The MUFAs and PUFAs found in vegetable oils, fish and nuts do not raise LDL (“bad”) cholesterol levels in the blood and may in fact lower them. In addition to the essential fatty acids they contain, oils are the major source of vitamin E in typical American diets.
Though some vegetable oil is needed for health, oils still contain calories. Keep the amount of oils consumed within the total allowed for caloric needs. A person’s allowance for oils depends on age, sex and level of physical activity. Click this link for daily allowances.
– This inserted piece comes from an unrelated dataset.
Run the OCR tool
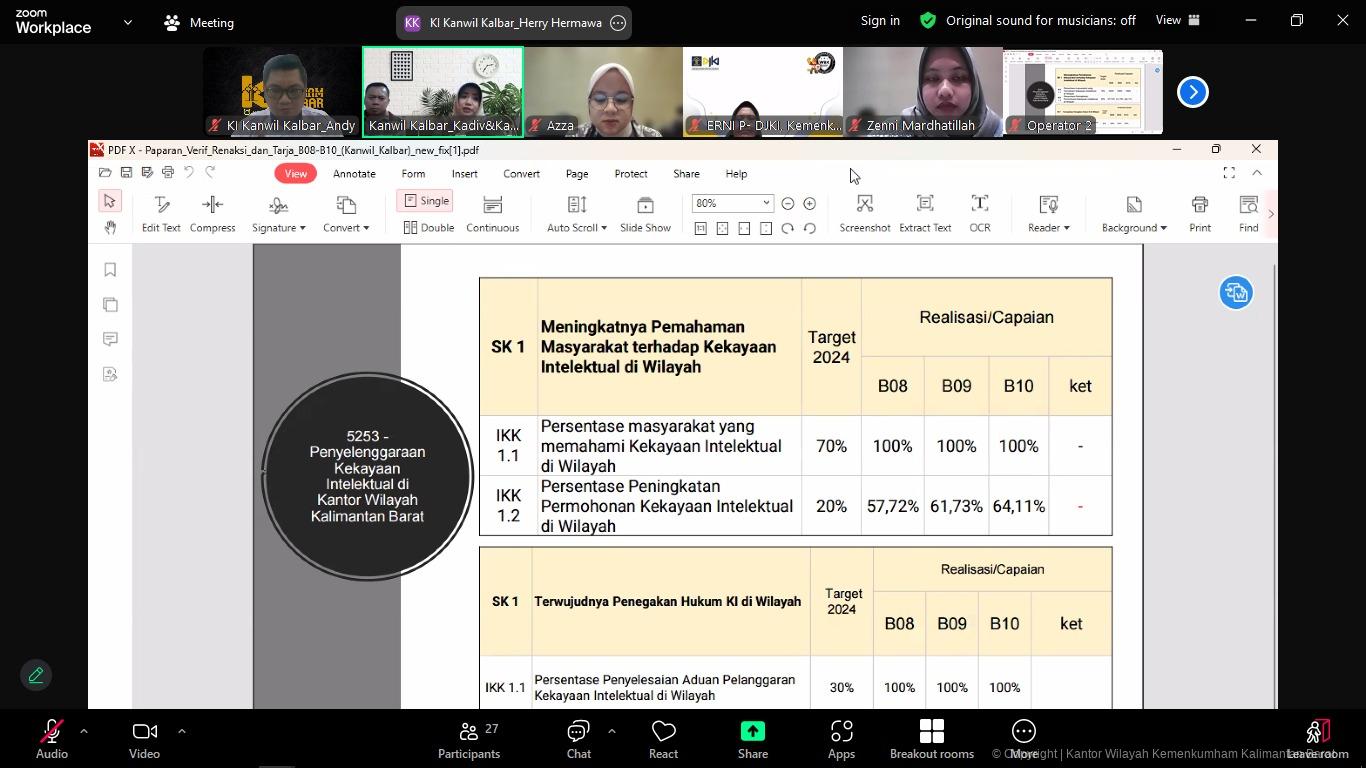This screenshot has width=1366, height=768. tap(979, 213)
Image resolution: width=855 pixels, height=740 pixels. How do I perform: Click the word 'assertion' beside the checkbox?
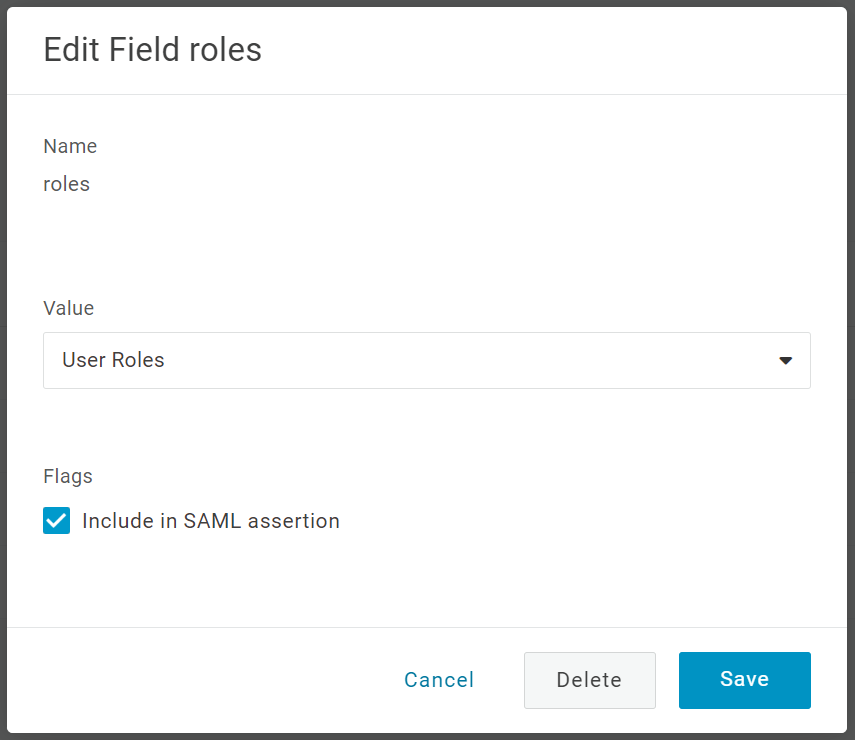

The Nutrition Facts label also provides information to help you make smart choices. Look for amounts of polyunsaturated, monounsaturated and saturated fat under the total fat listing.
Getting to know GMOs
ACH Food Companies, Inc. recognizes the concerns that some consumers may have regarding genetically modified ingredients. There is an agreement of GM ingredients’ safety among food regulatory bodies that have approved GM ingredients. This includes the U.S. Food and Drug Administration, Health Canada and the U.S. Department of Agriculture.
The World Health Organization has stated that “the development of GM organisms (GMOs) offers the potential for increased agricultural productivity or improved nutritional value that can contribute directly to enhancing human health and development.” ACH offers ingredients and foods that contain GMOs as well as ingredients that are organic and non-GMO.
ACH is committed to selling our consumers safe ingredients and foods and believes that biotechnology can help in that effort.